I became Canadian last year, after finish University in Ottawa, i found a better opportunity as an Asian to work for a company in Taiwan. Therefore, now i am not physical presence in Canada that i am actually eligible to loose my status.
My family got me my permanent resident card through business class application when i was 17 years old, and i move to Canada at the age of 15(which two of this years i pay the education fee as an international student). spending almost 10 years in Canada i have never broken any law. Not only that, i spend more of the family fund than i made in Canada, hence i am actually helping to make Canadian richer(than the lynching off many complained).
Now, you worry about us new immigrants taking away your common wealth, while the government approve much of your oil company being acquired by China.
(http://wpmedia.business.financialpost.com/2013/12/fp1207_china_table_c_a...), isn't that bit ironic?

Do you believe, that just because i find a better job opportunity abroad, that I should be stripped away my rights to be Canadian?

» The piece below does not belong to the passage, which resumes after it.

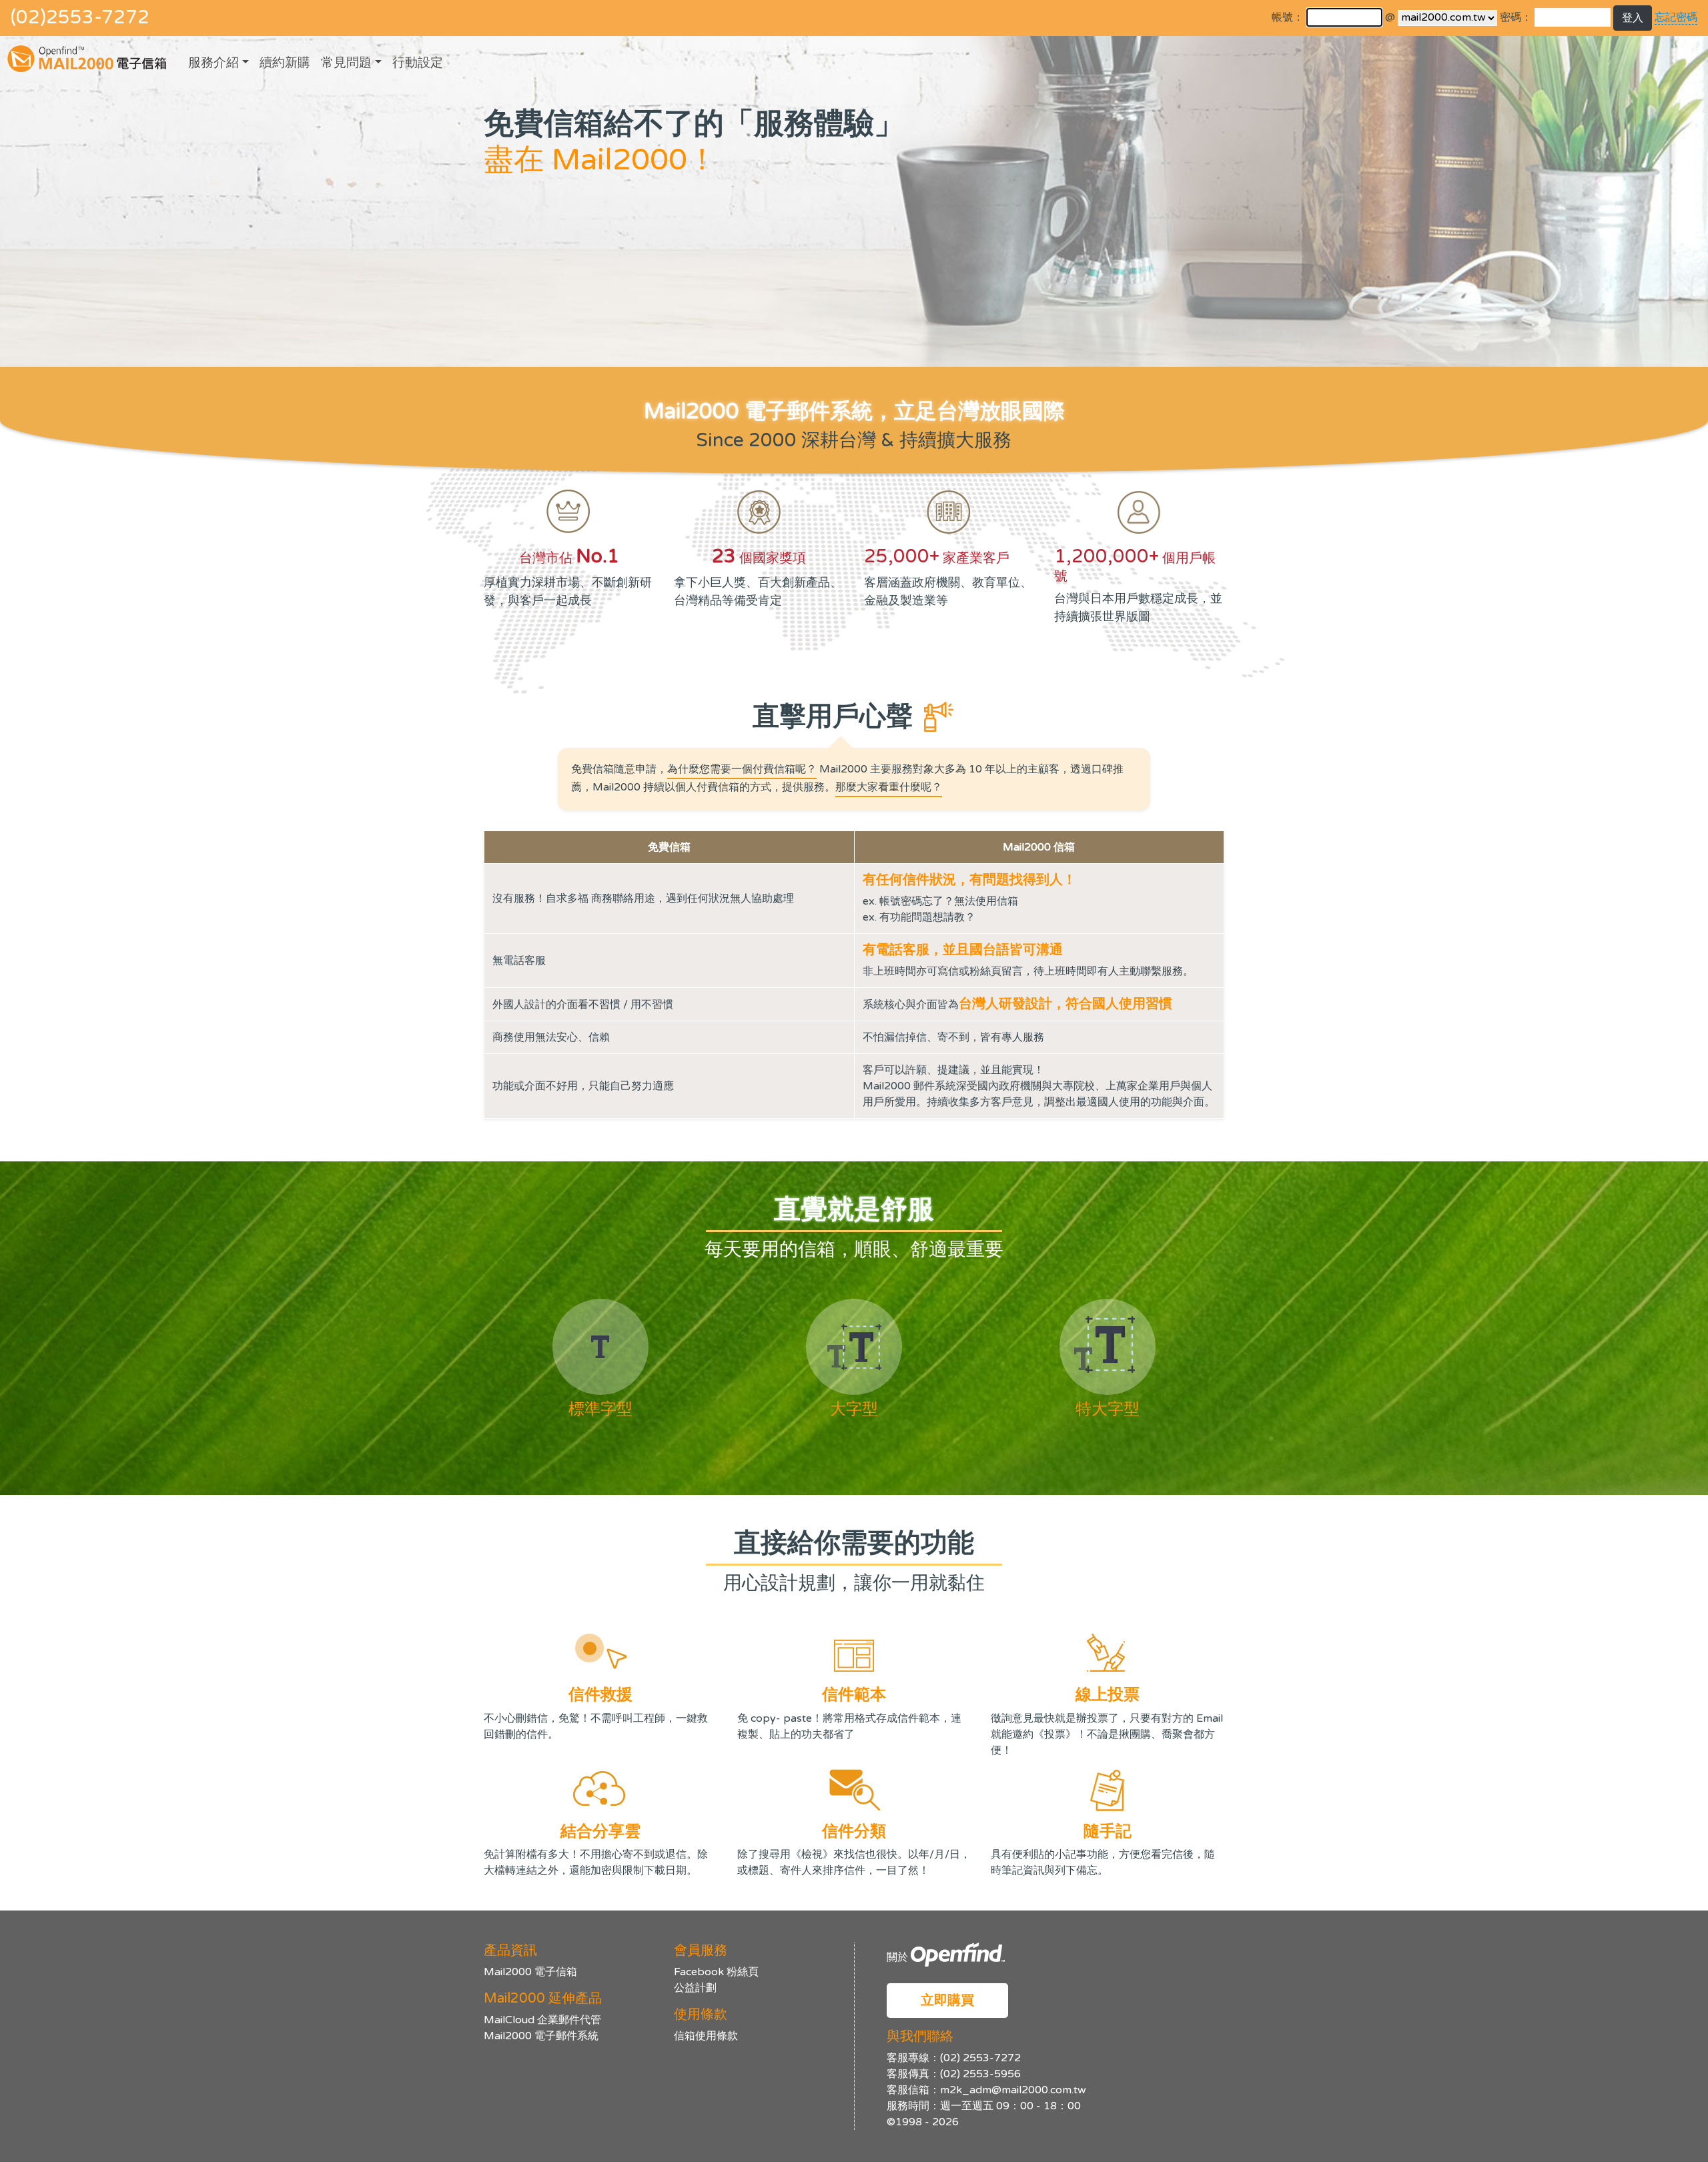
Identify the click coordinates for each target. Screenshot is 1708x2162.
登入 (1632, 18)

And, will the money my family invest through business class application be refund to us once this law cancels my status. Just Wondering

By the way, I probably know more of the Canadian History than most of so call real Canadians. the only reason i wish to become Canadian is the stability of its politics and its idea of freedom. I found it kind of funny that how many people are heading back to Canada compete in the Canadian labor market just to maintain his/her status. Would that be funny, the security you are looking for can very well be damage by this incompetent new immigration law.